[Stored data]
· · ·

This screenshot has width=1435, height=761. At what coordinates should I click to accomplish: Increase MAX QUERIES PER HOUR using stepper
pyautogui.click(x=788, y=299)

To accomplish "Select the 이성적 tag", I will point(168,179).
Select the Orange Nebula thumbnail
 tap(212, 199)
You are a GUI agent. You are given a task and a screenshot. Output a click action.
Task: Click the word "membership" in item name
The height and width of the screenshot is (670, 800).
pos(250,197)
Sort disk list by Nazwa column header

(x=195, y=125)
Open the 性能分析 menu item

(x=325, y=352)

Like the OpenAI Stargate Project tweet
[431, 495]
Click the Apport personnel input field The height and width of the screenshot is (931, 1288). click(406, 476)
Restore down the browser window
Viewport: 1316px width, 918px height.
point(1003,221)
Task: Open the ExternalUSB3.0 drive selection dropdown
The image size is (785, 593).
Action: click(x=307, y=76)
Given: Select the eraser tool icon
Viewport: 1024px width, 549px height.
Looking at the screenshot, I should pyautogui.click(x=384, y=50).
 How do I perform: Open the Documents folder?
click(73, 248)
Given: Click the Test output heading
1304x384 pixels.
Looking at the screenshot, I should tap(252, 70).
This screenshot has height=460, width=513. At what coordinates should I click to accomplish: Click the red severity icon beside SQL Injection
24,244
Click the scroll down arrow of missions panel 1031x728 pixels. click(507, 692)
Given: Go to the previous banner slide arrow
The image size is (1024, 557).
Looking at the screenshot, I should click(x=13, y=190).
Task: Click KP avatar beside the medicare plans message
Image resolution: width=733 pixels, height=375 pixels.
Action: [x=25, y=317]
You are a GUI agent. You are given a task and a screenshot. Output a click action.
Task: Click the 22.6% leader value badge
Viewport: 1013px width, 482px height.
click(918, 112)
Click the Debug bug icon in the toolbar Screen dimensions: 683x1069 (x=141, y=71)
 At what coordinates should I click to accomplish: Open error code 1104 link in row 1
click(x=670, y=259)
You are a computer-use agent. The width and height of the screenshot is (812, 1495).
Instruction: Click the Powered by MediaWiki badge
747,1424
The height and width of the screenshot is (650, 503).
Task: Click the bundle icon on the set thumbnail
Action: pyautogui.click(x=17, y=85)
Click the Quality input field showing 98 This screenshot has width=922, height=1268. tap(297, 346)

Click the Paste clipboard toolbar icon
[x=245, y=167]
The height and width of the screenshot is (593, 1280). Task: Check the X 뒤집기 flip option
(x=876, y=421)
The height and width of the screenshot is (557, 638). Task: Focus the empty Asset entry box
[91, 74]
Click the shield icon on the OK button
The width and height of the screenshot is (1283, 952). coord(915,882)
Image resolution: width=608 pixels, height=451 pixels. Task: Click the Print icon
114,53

· · ·

Exercise objective: Among the entries, how many lines include the word "arrow"? Answer with a single number and nothing further.

Task result: 2